MOOCs and Credentialing: A Revolutionary Perspective

By Gordon Rogers

During the American Revolutionary War, the Continental Congress issued paper money known as Continental Currency. The notes were backed by the "anticipation" of tax revenues. However, without solid backing and since they were easy to counterfeit, the notes quickly became devalued, giving rise to the phrase "not worth a Continental.”

A number of parallels exist between the new frontier of Massive Open Online Courses (MOOCs) and their recognition as “academic currency” and the fate of the doomed Continental. Just as the revolutionary banknotes lacked credibility, the assessment instruments used by students to prove knowledge and mastery of MOOCs continue to face an uphill battle for authenticity. Until these issues are overcome, online education will be, in the eyes of many, “not be worth a Continental”.

Efforts are underway to achieve wider recognition and acceptance of alternative forms of credentialing. They are taking place in universities, community colleges and coding “boot-camps.” They generally fall into a framework known as “Competency Based Education” (CBE), representing the first significant step in the unbundling of American higher education. This trend could be compared to the introduction of iTunes, which offered consumers the option to purchase a single track instead of the entire album. Reinventing a credentialing system that has remain largely unchanged for a century is not going to happen in a semester, but cracks are beginning to appear in the ivory tower’s foundation.

One of these initiatives has recently been undertaken by the American Council on Education (ACE) the umbrella organization for higher education. It’s a pilot project in which 25 colleges joined “an alternative credit consortium to create a more flexible pathway toward a college degree. Participants have agreed to accept transfer credits from students who complete low-cost general-education online courses, potentially benefiting more than 35 million adults who lack a degree.

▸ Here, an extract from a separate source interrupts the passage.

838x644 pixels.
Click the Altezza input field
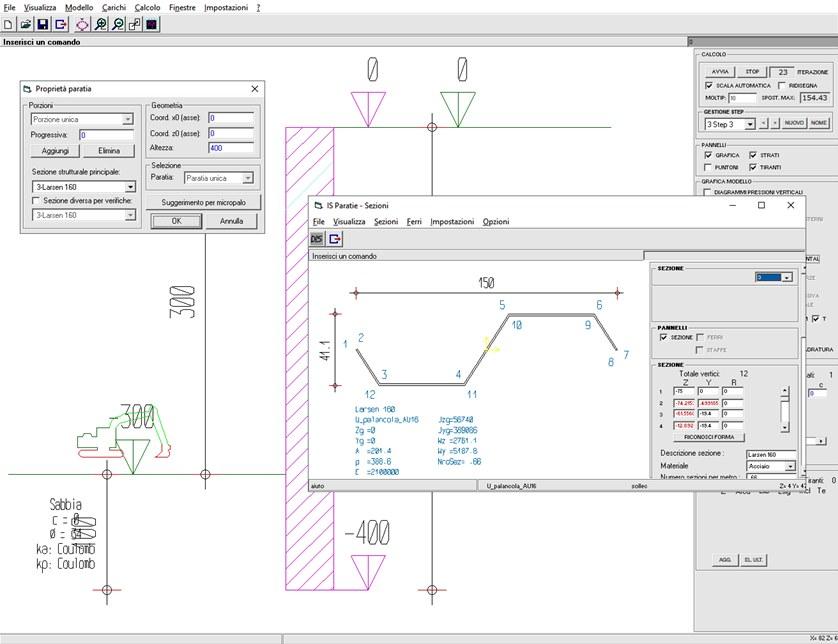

MOOC platform players like EdX, Udacity and Coursera are taking a more disruptive approach. They have created their own flavor of tracks, packs and projects aimed at bridging the credentialing gap. Introducing radical concepts such as “XSeries”, “Nanodegree” , and “Micro-credential”, these upstarts are chipping away at higher-ed’s hegemony that has put a college degree out of reach for too many people.

The growing gap in the millennials’ college-to-career life plan is starting to be bridged as more hiring managers recognize these types of credentials as authentic qualifications for employment. The momentum created by the sheer demand of employers for workers with hard to find skills will force colleges to overcome their institutional inertia and offer content that meets this demand. The institutions that push further into the field of so-called “microdegree” specializations will be well-positioned to withstand the erosion of their core undergraduate, full service revenue stream.

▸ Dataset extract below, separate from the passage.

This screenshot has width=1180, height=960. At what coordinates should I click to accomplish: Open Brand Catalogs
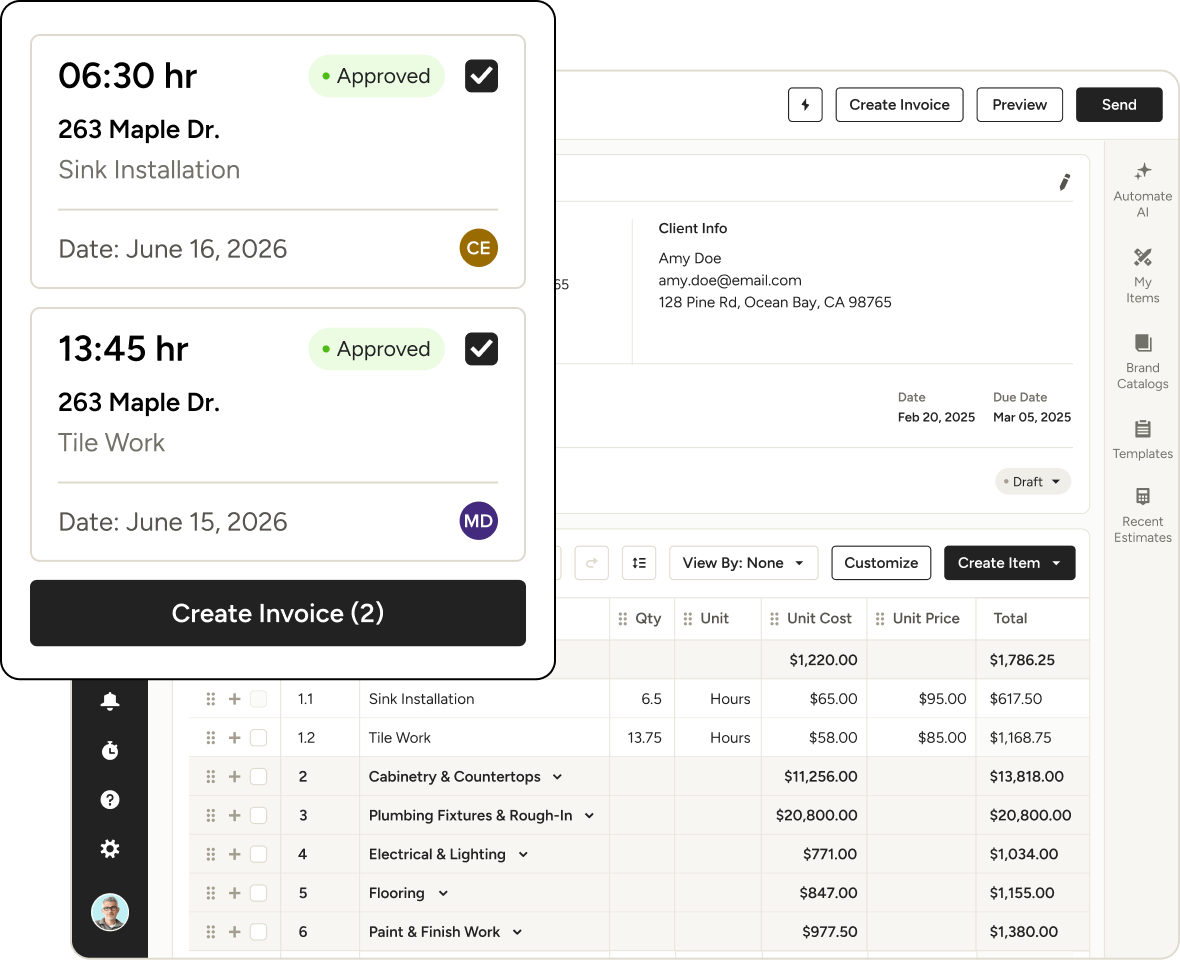click(x=1142, y=362)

Examples of such industry-academic collaboration can be found all along the collegiate spectrum. At one end, Georgia Tech, Udacity and AT&T have together developed an online Masters in Computer Science, which costs under $7000. Starbucks is partnering with Arizona State University to facilitate degree completion for all of its employees who have started, but not completed a Bachelors. In addition, SNHU, University Now, and others have developed programs on based on CBE, making it possible to earn a degree for under $10,000.

Some critics dismiss this wave of so-called new models of college completion by pointing out that The College Board has for decades been offering the College Level Exam Program (CLEP). It allows anyone with $80 take an exam which is “recognized by 2,900 colleges and universities.” They are available for over 30 different subject areas, potentially cutting up to two years off a four year degree program.

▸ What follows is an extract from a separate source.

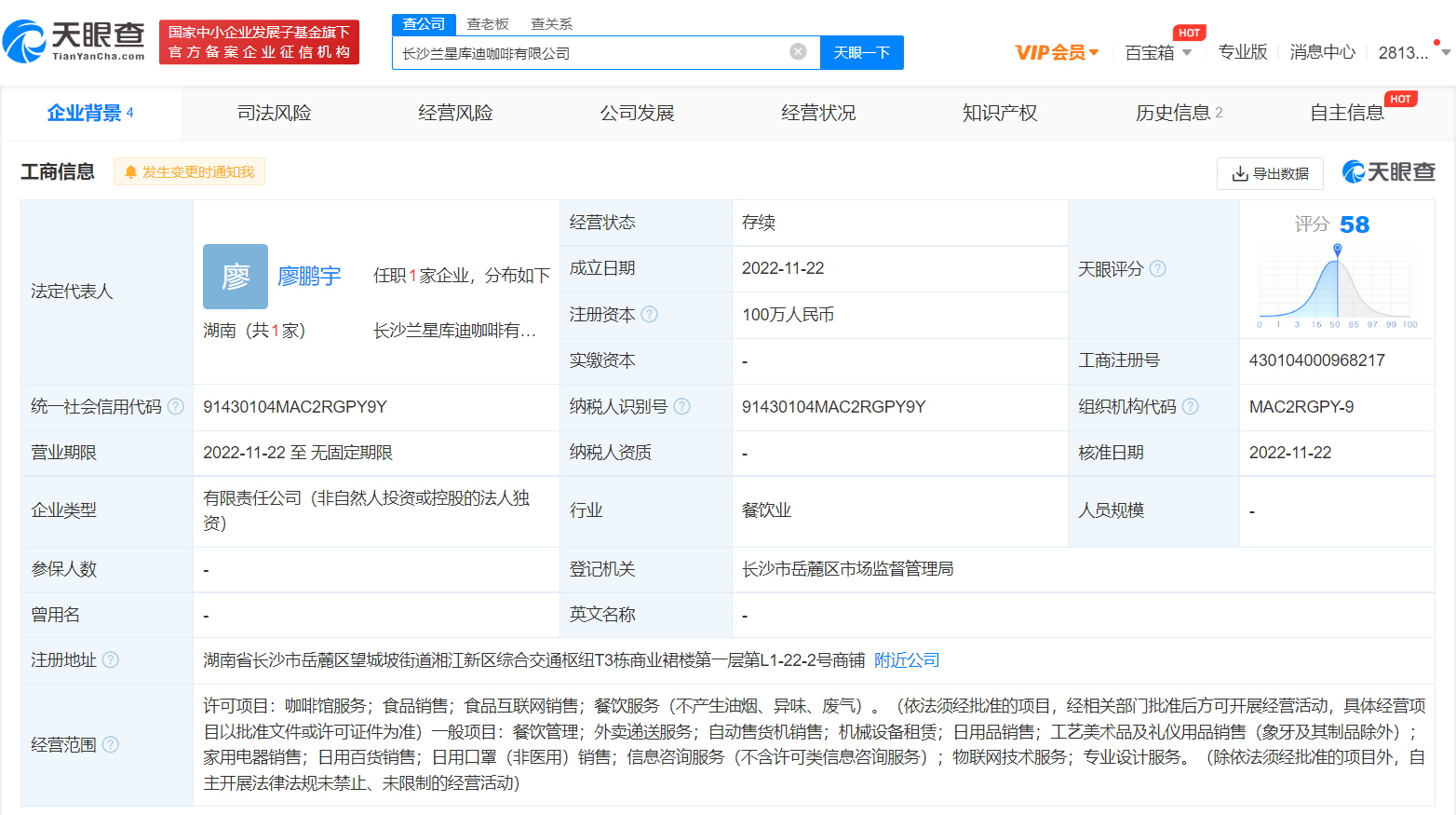Screen dimensions: 1456x815
Task: Expand the VIP会员 dropdown
Action: (x=1057, y=53)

Why don’t we see a mass exodus of students bailing out of colleges and saving themselves tens of thousands of tuition dollars by testing out of their core courses? Simply put, navigating the opaque and Byzantine system of credit transfer rules makes discovering the Higgs-Boson particle look like kindergarten. While one college may grant credit for 13 tests, another may recognize only two. The underlying factor in this patchwork approach can be attributed to the way that FTE’s are calculated, which can have a direct impact on the allocation of state funding to universities. Being too generous with transfer credits could cost a university crucial funding and jobs.

Resourceful students can easily find plenty of free online resources to prepare for any of these tests. One reason this not commonplace is the inherent resistance most universities have to sharing access to their crown jewels. These precious gems are not, however, the knowledge conveyed through lectures, slides, and readings, but the stamps of approval, verifying students’ mastery of that knowledge. So, while all of the top institutions are falling over themselves to open access to their courses through MOOCs and their ilk, they are less anxious to grant full, transferable credit for these same courses, for the same reasons that the U.S. Treasury isn’t about to recognize Bitcoin as a legal form of currency.

An argument can be made that higher education lags about a decade behind cable TV in its evolution. Most people under 30 are unlikely to subscribe to cable when they move; their only requirement is a high-speed internet connection and a Netflix or Hulu account. This unbundling trend is spilling over into education. It will accelerate as more twenty somethings find secure and lucrative employment with a resume or LinkedIn profile that is stacked with hyperlinks to courses, certifications and hands-on project work. The leakage around the fringes of the educational dominion will continue to gain momentum as digital certifications become the coin of the realm in the millennials’ career path.

The opinions expressed here are solely those of Gordon Rogers.